The returned scenario is a portion of the straight line drawn from the baseline_year value to the target_year. Only values for years between start_year and end_year will be returned.

If value_col has values that are higher or lower than the scenario values, then only value_col will be kept, depending on small_is_best.

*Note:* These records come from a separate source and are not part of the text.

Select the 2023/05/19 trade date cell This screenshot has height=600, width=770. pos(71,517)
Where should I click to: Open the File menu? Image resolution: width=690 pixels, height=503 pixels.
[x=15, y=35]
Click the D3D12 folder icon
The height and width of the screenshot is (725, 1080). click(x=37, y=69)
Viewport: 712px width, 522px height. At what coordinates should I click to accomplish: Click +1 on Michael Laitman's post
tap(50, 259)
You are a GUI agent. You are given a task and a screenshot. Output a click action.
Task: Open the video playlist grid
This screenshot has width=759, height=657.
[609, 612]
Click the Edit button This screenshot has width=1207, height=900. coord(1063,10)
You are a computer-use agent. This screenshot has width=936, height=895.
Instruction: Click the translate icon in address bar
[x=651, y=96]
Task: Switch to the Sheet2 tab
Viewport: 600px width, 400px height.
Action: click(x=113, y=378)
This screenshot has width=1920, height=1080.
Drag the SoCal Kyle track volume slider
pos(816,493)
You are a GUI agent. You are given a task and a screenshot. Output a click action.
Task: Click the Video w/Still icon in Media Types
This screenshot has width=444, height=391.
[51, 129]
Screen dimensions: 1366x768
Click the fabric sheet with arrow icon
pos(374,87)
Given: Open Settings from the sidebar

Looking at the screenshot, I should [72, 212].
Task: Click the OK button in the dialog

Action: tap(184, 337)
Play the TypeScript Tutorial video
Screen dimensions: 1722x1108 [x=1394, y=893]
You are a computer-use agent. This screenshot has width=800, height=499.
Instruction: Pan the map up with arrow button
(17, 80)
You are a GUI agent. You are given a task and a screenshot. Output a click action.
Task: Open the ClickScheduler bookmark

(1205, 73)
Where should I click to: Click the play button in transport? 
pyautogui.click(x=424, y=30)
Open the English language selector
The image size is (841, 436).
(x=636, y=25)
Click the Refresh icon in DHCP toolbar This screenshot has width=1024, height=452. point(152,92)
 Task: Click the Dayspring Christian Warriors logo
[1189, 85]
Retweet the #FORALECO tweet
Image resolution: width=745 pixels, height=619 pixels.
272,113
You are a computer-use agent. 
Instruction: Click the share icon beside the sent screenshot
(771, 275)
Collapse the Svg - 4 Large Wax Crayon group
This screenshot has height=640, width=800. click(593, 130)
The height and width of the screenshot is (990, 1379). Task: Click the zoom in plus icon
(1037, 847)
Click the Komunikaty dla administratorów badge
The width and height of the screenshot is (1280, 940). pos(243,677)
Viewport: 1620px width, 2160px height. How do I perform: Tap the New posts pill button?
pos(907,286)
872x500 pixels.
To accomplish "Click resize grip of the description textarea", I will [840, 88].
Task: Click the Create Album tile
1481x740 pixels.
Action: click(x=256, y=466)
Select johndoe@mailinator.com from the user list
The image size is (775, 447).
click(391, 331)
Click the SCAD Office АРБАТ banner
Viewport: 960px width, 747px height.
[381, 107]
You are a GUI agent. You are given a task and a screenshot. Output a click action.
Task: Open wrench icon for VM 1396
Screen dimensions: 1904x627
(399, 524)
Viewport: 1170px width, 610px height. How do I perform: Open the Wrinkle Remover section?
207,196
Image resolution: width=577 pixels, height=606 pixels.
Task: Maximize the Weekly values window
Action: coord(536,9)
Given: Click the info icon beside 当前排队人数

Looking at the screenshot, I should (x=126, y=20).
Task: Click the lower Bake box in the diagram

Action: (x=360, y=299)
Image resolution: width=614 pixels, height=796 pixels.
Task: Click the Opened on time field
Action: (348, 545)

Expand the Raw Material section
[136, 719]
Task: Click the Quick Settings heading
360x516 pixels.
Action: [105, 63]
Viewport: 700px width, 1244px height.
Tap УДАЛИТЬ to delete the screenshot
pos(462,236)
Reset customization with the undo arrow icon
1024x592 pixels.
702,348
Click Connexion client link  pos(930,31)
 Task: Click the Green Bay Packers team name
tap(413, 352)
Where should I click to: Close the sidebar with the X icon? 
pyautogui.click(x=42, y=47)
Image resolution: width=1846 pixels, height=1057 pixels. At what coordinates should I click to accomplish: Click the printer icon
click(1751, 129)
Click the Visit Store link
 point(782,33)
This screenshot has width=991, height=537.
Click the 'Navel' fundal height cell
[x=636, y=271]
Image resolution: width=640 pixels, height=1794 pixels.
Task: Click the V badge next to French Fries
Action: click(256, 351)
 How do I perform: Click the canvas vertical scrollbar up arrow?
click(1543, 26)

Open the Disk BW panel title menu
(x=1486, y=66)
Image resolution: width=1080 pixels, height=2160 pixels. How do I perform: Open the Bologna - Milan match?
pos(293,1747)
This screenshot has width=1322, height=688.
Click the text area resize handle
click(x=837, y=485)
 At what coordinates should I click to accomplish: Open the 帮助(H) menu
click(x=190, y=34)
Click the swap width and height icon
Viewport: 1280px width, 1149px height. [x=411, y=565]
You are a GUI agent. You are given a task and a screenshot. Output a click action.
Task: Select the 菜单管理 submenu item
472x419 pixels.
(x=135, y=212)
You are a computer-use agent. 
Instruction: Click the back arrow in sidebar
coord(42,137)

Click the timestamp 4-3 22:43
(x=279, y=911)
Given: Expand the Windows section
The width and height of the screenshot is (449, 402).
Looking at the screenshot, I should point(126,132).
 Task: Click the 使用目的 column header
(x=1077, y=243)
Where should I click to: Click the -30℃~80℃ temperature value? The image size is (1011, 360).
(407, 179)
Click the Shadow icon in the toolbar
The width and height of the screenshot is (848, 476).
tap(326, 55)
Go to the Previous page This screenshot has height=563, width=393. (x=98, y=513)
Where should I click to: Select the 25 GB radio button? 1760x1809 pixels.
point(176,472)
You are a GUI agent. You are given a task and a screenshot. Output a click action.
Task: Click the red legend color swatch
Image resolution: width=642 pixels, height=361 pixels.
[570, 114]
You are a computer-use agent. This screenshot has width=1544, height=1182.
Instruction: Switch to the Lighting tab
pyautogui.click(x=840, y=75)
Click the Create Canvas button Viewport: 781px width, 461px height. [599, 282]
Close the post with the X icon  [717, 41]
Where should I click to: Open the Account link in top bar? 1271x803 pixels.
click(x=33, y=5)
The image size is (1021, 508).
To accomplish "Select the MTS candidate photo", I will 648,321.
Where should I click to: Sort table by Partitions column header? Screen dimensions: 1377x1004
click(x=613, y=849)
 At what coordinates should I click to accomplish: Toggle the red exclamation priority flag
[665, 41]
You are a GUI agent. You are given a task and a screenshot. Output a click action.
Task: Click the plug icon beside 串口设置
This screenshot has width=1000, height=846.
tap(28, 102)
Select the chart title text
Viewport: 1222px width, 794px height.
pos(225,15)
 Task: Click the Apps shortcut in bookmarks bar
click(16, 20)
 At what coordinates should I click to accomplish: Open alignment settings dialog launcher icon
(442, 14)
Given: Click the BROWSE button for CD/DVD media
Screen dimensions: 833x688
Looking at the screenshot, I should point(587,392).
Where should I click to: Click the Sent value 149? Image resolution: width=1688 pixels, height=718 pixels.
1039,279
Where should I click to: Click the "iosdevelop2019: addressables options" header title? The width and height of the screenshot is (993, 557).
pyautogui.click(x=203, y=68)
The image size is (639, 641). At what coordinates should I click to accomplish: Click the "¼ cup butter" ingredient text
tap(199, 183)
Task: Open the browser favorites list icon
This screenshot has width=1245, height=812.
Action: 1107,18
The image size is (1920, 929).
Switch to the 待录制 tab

For instance, if the scenario value is 80 and the value 75 and small_is_best is TRUE, then 75 will be kept.

Usage

scenario_fixed_target(
  df,
  target_value,
  value_col = "value",
  scenario_col = "scenario",
  start_year = 2018,
  end_year = 2025,
  baseline_year = start_year,
  target_year = end_year,
  scenario_name = glue::glue("{target_value}_{target_year}"),
  small_is_best = FALSE,
  trim = TRUE,
  keep_better_values = TRUE,
  upper_limit = 100,
  lower_limit = 0,
  trim_years = TRUE,
  start_year_trim = start_year,
  end_year_trim = end_year,
  ind_ids = billion_ind_codes("all"),
  default_scenario = "default"
)

scenario_fixed_target_col(
  df,
  value_col = "value",
  scenario_col = "scenario",
  start_year = 2018,
  end_year = 2025,
  baseline_year = start_year,
  target_col = "target",
  target_year = end_year,
  scenario_name = glue::glue("{target_col}_{target_year}"),
  small_is_best = FALSE,
  trim = TRUE,
  keep_better_values = TRUE,
  upper_limit = 100,
  lower_limit = 0,
  trim_years = TRUE,
  start_year_trim = start_year,
  end_year_trim = end_year,
  ind_ids = billion_ind_codes("all"),
  default_scenario = "default"
)

scenario_halt_rise(
  df,
  value_col = "value",
  start_year = 2018,
  end_year = 2025,
  baseline_year = start_year,
  target_year = end_year,
  scenario_col = "scenario",
  scenario_name = glue::glue("halt_rise"),
  upper_limit = 100,
  lower_limit = 0,
  trim = TRUE,
  keep_better_values = FALSE,
  small_is_best = FALSE,
  trim_years = TRUE,
  start_year_trim = start_year,
  end_year_trim = end_year,
  ind_ids = billion_ind_codes("all"),
  default_scenario = "default"
)

Arguments

df

Data frame in long format, where 1 row corresponds to a specific country, year, and indicator.

target_value

value to be achieved by scenario by target_year

value_col

Column name of column with indicator values.

scenario_col

Column name of column with scenario identifiers. Useful for calculating contributions on data in long format rather than wide format.

start_year

Start year for scenario, defaults to 2018.

end_year

End year for scenario, defaults to 2025

baseline_year

Year from which the scenario is measured. Defaults to start_year

target_year

Year by which the scenario should eventually be achieved. Defaults to end_year

scenario_name

Name of the scenario. Defaults to scenario_percent_change_baseline_year

small_is_best

Logical to identify if a lower value is better than a higher one (e.g. lower obesity in a positive public health outcome, so obesity rate should have small_is_best = TRUE).

trim

logical to indicate if the data should be trimmed between upper_limit and lower_limit.

keep_better_values

logical to indicate if "better" values should be kept from value_col if they are present. Follows the direction set in small_is_best. For instance, if small_is_best is TRUE, then value_col lower than col will be kept.

upper_limit

limit at which the indicator should be caped. Can take any of "guess", or any numeric. guess (default) will take 100 as the limit if percent_change is positive, and 0 if negative.

lower_limit

limit at which the indicator should be caped. Can take any of "guess", or 0 to 100. guess (default) will take 0 as the limit if percent_change is positive, and 100 if negative.

trim_years

logical to indicate if years before start_year_trim and after end_year_trim should be removed

start_year_trim

(integer) year to start trimming from.

end_year_trim

(integer) year to end trimming.

ind_ids

Named vector of indicator codes for input indicators to the Billion. Although separate indicator codes can be used than the standard, they must be supplied as a named vector where the names correspond to the output of billion_ind_codes().

default_scenario

name of the default scenario to be used.

target_col

name of column with targets